Epidemiologista e professor titular de clínica médica da Faculdade de Medicina da USP

Critérios de vacinação para a Covid-19 foram adotados pelo Programa Nacional de Imunização pela escassez da vacina. A priorização por idade ou por segmentos da sociedade é motivo de debate, mas ambos critérios permitem comprovação. No entanto, o termo “comorbidade” admite interpretações variadas, o que motivou reportagens na imprensa de situações presumivelmente fraudulentas de comprovação.

Comorbidade é termo médico para condições clínicas simultâneas, mas independentes (câncer de mama e artrite), ou então concomitantes devido a agente único (fumante com doença coronariana e bronquite crônica), ou, ainda, pelos efeitos tardios de uma mesma doença (diabetes com doença renal e neuropatia).

Em paralelo ao conceito de comorbidade, há o conceito de fator de risco para doenças cardiovasculares (hipertensão, colesterol alto, diabetes, tabagismo) ou câncer de pulmão (tabagismo) —que não são doenças em sentido estrito, mas condições que aumentam a probabilidade de uma doença chamada de crônica. Doenças agudas infecciosas em condições não epidêmicas têm fatores de risco, como doença falciforme e pneumonia ou tabagismo e gripe. Já em uma pandemia como a da Covid-19, os conceitos de fator de risco ou comorbidade não se aplicam.

O termo “comorbidade” ganhou popularidade quando a Organização Mundial da Saúde (OMS) publicou, em 25 de fevereiro de 2020, relatório com frase que ganhou apelo antes mesmo da declaração de pandemia: “idosos e pessoas com doenças preexistentes [como hipertensão, doença cardíaca ou diabetes] parecem ser mais vulneráveis”.

Essa conclusão da OMS veio de Wuhan, na China, somente com estudos de pessoas internadas, obviamente mais graves e com risco maior de apresentarem outras doenças prévias ou até mesmo diagnosticadas na internação. Essa preocupação poderia ser vista como mais uma gota no imenso tsunami que se avizinhava, mas, ao contrário, tornou-se a pedra de toque na condução da pandemia em quase todo o mundo, incluindo o Brasil.

O primeiro impacto foi a proposta de isolamento vertical defendida por governos negacionistas, que se transformou na decisão de quem poderia ser excluído ou não de trabalhos presenciais. Mesmo equivocada, a proposta de isolamento vertical do que seriam “grupos de risco ou com comorbidade” atingiu quase todos os países para definir critérios de prioridade para a imunização.
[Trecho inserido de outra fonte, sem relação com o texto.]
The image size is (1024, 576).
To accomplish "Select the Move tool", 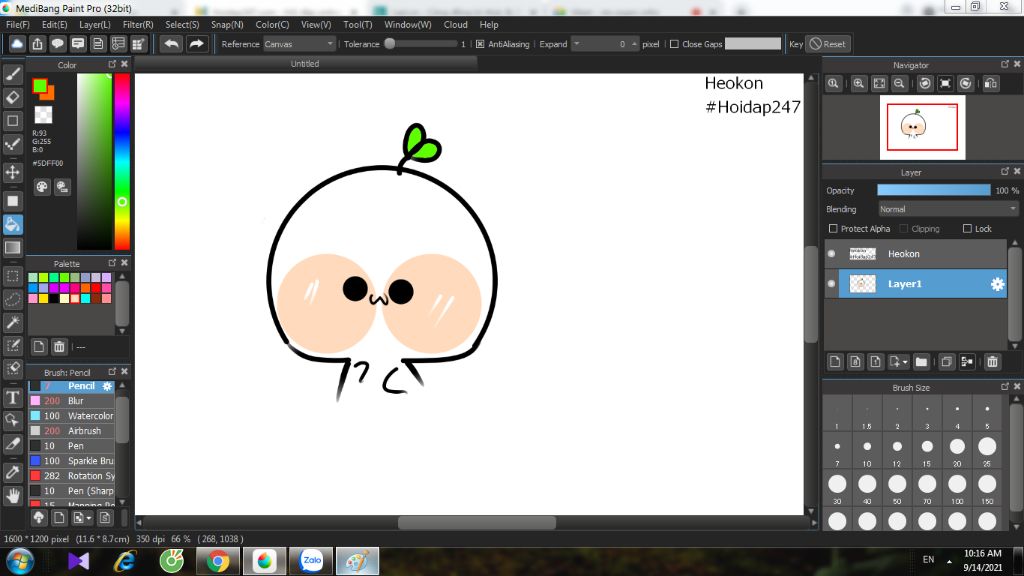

A listagem do PNI de “comorbidades” traz confusão ao listar ao mesmo tempo diabetes e indivíduos transplantados. O diagnóstico de diabetes pode ser um único exame alterado de glicose no plasma, sem significado maior. Já a pessoa com diabetes desde a infância, cuja evolução levou a transplante renal, tem documentação comprovando a condição mórbida. Outras condições listadas são de diagnóstico difícil na prática clínica (hipertensão), e com certeza se prestarão a atestados médicos cuja veracidade nunca poderá ser confirmada. Além disso, mesmo verídica, a prevalência de diabetes e hipertensão é elevada o suficiente para ocupar toda a disponibilidade de vacinas.

O raciocínio no quesito “comorbidade” é o inverso do apresentado como critério de prioridade para a vacinação. Em vez de priorizar situações que levariam à Covid, o mais adequado é identificar quais doenças teriam sua história natural abreviada caso o portador dessa enfermidade se infecte pelo novo coronavírus.

Nesses termos, a comprovação se torna exequível porque são situações onde há registro prévio em algum sistema do SUS. Exemplificando: pacientes em diálise, tratamento quimioterápico ou radioterápico para câncer, transplantados ou na fila para transplante (rim e fígado, principalmente) —doenças ou medicamentos que reduzem a imunidade já estão identificados nos sistemas de pagamento do SUS. Síndrome de Down e anemia falciforme são facilmente comprovadas.

Assim, a prioridade é para quem, por ser portador de doença crônica, mas não fator de risco, poderá ter probabilidade maior de internação ou de morte. O termo “comorbidade” pode e deve ser abandonado nos casos agudos de Covid-19.